Vinoth Chandar commented on HUDI-512:
-------------------------------------

We have a really performant way of tracking column ranges and bloom filters now, scheduled to land in 0.11. But, usually queries involve a predicate in the following form _*function(column) <= value.*_ Partitioning is just one case of this. e.g consider a date partitioned table. Here, _KeyGenerator#getPartitionPath_ is the actual index function extracted from a column "ts", which adds a new partition column say "datestr" to the table. 
 * When users write "datestr >= ..." , we need to be able to translate that predicate into "ts >= " to perform file pruning.
 * In general, users should be able to add such index functions from SQL or otherwise. We ship some built-in ones, and users can customize them

For 0.11, if we can now target just a simple partitioning use-case, it might be good. 
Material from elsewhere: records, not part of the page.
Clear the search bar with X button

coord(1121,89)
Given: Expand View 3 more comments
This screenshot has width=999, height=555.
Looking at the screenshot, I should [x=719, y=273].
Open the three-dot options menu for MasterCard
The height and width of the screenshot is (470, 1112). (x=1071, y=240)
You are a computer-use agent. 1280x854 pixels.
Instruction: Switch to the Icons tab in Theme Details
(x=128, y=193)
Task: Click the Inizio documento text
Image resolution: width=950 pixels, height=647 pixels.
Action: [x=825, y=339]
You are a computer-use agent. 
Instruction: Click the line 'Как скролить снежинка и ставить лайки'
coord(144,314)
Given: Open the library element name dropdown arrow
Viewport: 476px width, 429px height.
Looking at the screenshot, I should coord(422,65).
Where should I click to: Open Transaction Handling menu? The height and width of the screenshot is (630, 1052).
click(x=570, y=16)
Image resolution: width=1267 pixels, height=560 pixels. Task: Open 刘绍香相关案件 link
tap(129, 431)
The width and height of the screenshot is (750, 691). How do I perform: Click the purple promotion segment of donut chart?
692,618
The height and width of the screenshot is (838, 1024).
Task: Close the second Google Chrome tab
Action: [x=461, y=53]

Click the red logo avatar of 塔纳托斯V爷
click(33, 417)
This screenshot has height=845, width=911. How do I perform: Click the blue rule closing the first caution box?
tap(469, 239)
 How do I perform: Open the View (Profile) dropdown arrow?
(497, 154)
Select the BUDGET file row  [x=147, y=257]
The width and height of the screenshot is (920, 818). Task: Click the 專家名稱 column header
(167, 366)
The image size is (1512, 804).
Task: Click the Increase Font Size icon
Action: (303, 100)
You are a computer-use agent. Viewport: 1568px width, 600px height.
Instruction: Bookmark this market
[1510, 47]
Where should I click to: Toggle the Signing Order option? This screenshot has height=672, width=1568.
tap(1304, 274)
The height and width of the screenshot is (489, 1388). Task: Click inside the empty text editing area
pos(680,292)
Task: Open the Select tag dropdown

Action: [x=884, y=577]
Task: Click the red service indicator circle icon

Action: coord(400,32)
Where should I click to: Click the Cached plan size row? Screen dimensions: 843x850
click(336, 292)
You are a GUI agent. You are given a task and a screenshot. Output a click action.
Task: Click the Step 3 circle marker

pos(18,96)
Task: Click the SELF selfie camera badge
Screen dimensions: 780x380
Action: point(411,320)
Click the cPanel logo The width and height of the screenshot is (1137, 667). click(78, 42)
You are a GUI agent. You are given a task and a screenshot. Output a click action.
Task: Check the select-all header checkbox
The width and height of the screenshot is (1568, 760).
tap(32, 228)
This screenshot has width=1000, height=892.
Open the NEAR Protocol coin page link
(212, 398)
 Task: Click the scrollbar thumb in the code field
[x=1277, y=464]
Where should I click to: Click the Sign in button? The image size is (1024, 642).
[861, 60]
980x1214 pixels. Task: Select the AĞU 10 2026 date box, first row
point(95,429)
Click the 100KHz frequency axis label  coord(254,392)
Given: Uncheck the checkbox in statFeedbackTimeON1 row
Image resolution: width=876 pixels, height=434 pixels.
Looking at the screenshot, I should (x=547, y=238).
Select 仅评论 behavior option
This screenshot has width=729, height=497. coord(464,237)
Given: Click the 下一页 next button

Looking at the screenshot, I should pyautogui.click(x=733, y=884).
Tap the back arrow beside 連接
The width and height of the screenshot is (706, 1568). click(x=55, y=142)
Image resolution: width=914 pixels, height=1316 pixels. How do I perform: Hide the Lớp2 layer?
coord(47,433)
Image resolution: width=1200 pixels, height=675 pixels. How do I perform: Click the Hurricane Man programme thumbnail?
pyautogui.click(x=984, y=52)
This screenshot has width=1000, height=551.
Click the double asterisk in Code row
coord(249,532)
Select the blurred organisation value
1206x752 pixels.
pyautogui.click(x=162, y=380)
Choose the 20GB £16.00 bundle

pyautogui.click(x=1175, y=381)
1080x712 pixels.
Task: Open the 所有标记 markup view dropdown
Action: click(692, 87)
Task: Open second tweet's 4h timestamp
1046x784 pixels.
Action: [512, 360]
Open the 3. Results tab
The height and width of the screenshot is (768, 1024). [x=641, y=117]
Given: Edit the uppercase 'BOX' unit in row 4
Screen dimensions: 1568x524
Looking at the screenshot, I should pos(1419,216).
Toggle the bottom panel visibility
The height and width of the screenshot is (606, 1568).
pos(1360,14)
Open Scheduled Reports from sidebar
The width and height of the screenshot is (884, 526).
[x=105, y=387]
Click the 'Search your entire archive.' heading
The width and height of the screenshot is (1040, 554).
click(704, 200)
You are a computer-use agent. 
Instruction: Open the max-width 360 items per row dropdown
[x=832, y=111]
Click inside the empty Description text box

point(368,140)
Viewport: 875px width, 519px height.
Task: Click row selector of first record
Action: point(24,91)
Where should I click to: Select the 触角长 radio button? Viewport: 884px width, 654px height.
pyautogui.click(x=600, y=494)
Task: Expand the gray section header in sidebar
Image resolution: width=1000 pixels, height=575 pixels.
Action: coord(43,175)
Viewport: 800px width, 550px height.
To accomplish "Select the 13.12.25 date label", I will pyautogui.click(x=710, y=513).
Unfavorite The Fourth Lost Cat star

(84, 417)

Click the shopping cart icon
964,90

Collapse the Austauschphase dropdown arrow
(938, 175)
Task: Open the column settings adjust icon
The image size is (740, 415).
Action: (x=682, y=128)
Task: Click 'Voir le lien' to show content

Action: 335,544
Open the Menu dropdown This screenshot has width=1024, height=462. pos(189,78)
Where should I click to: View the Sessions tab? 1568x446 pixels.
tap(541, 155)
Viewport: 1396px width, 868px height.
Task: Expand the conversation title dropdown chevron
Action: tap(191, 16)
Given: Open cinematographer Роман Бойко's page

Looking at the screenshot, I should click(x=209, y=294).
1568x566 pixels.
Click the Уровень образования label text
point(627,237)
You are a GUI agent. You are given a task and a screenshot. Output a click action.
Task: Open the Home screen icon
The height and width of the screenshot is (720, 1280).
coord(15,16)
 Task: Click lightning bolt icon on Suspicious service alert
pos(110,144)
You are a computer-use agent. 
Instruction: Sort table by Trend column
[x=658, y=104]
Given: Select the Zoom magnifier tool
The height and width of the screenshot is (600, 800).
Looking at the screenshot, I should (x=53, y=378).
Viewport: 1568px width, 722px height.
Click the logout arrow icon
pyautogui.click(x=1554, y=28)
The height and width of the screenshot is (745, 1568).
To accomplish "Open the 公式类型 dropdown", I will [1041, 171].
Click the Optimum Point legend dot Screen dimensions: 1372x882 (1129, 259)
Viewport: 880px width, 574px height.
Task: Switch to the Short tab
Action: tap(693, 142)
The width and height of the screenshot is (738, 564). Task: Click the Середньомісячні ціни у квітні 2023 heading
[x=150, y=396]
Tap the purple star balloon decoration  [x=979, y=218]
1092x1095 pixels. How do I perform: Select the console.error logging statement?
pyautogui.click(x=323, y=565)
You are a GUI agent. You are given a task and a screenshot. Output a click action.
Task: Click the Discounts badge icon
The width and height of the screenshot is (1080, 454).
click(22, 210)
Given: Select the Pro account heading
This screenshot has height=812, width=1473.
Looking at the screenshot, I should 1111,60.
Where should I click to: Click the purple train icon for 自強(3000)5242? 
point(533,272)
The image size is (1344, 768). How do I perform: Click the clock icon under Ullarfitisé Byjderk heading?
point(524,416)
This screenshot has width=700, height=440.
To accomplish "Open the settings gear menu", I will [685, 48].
> Support for Index functions on columns to generate logical or micro partitioning
> --------------------------------------------------------------------------------
>
>                 Key: HUDI-512
>                 URL: https://issues.apache.org/jira/browse/HUDI-512
>             Project: Apache Hudi
>          Issue Type: Task
>          Components: Common Core
>    Affects Versions: 0.9.0
>            Reporter: Alexander Filipchik
>            Priority: Major
>              Labels: features
>             Fix For: 0.11.0
>
>
> This one is more inspirational, but, I believe, will be very useful. Currently hudi is following Hive table format, which means that data is logically and physically partitioned into folder structure like:
> table_name
>   2019
>     01
>     02
>        bla.parquet
>  
> This has several issues:
>  1) Modern object stores (AWS S3, GCP) are more performant when each file name starts with some kind of a random value. By definition Hive layout is not perfect
> 2) Hive Metastore stores partitions in the text field in the single table (2 tables with very similar information) and doesn't support proper filtering. Data partitioned by day will be stored like:
> 2019/01/10
> 2019/01/11
> so only regexp queries are suported (at least in Hive 2.X.X)
> 3) Having a single POF which relies on non distributed DB is dangerous and creates bottlenecks. 
>  
> The idea is to get rid of logical partitioning all together (and hive metastore as well). If dataset has a time columns, user should be able to query it without understanding what is the physical layout of the table (by specifying those partitions explicitly or ending up with a full table scan accidentally).
> It will require some kind of mapping of time to file locations (similar to Iceberg). I'm also leaning towards the idea that storing table metadata with the table is a good thing as it can be read by the engine in one shot and will be faster that taxing a standalone metastore.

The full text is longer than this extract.